On a previous post I mentioned I had done a letter writing campaign to some of the small children in India:
The children in these children homes get so little adult attention because the ratio of adult to child is so small. You can see the craving for attention manifest itself in many ways as I described in the referenced post.
But the saddest way it is manifested, for me, was the quiet resignation on some on the children's faces. Those that had grown accustomed to the neglect (that may be too harsh a word as the caretakers did the best they could) were the ones who were the most quiet. They just blended into the background. Those children really tugged my heartstrings,
I'll make known to you a name amoung the nameless and show a face among the faceless. Her name was Shonibo and she the quietest and sweetest girl I encountered in my travels. I know she would never expect her story be posted on the internet!

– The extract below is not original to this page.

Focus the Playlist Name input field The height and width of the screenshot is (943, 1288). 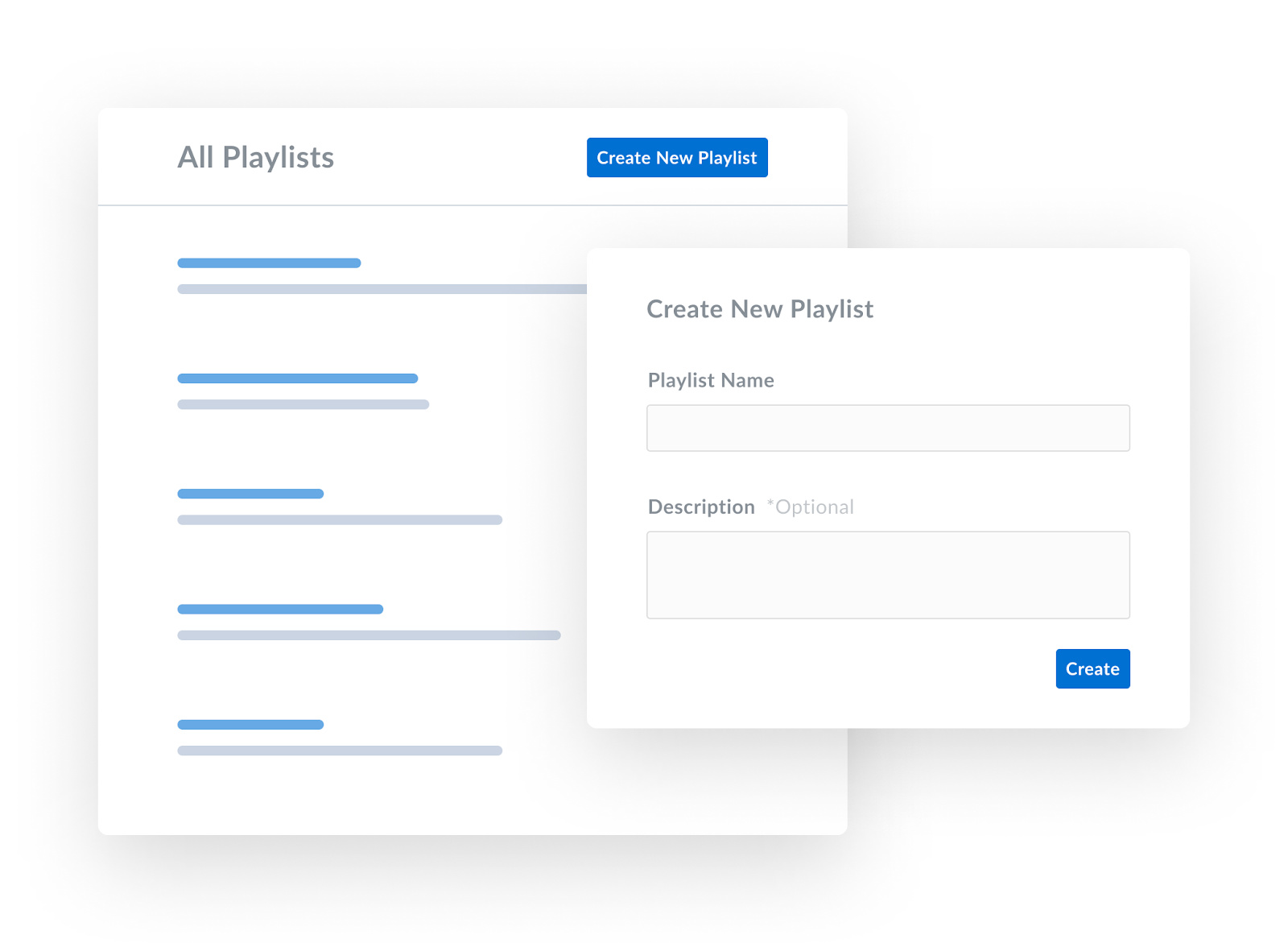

Well, I don't know her entire story. I just know when I visited the home there she was always in the background, Unlike many of the kids, she didn't seek attention, but rather solitude. As I mentioned on the previous post, these were the children I sought out on my trips there. To let them know someone noticed them. That they are not invisible and that they mattered.
On the referenced post above, I gave you my experience of why names matter. Why personal identity is important universally. I wanted to know her name and the first time I asked her, she spoke so softly I could not hear it. It took several attempts until I learned her name: Shonibo.

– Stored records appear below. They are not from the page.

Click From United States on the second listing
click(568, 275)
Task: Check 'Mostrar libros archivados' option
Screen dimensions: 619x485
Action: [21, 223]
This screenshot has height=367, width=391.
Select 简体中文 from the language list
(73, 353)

At first she would not look me in the eye but just stared at the ground. Her shyness compelled me to bring out her personality and know who she was. I knew she was among the most neglected when I asked the headmaster (if that's his title) of the home and his response was, "Who is she?" He didn't even know her name!
At one point when interacting with the children they gathered around to tell me about their lives. I saw Shonibo lurking in the back being her normal quiet self. I asked her to share something about herself, but she only stared at the floor and shook her head. I knew this would take some effort.
So I sought her out frequently just to walk and talk with her. To let her know she was important in this sea of faces. Slowly I could see her warm up to me. Eventually she even smiled:
As my time progressed there I could see her slowly emerge from her shell. Towards the end of my visit she even began to seek me out and give me a hug. So out of character for how she was at first.
When I returned to the USA, I made sure I wrote her a letter every week. The mail system is very unreliable in India, especially with international mail. Probably only 60 - 70% of the mail makes it to its destination so I wanted to be sure she got at least a couple letters each month.
The children cannot reply, so I had no expectations of a return letter. But I faithfully continued the campaign for a couple years until I was told to stop by the headmaster. It seems the children who did not get letters were jealous and it caused in-fighting at the home. Since I could not write to all of them, I had to stop.
Perhaps if I only sent an occasional letter it would not have caused such an issue. But it's hard to make someone feel special without making others feel neglected. But the problem is, if you treat everyone special, then no one is special. At least that's my take.
I was happy to bring some smiles to Shonibo. In a world of anonymity, even feeling special for a moment can be a life memory.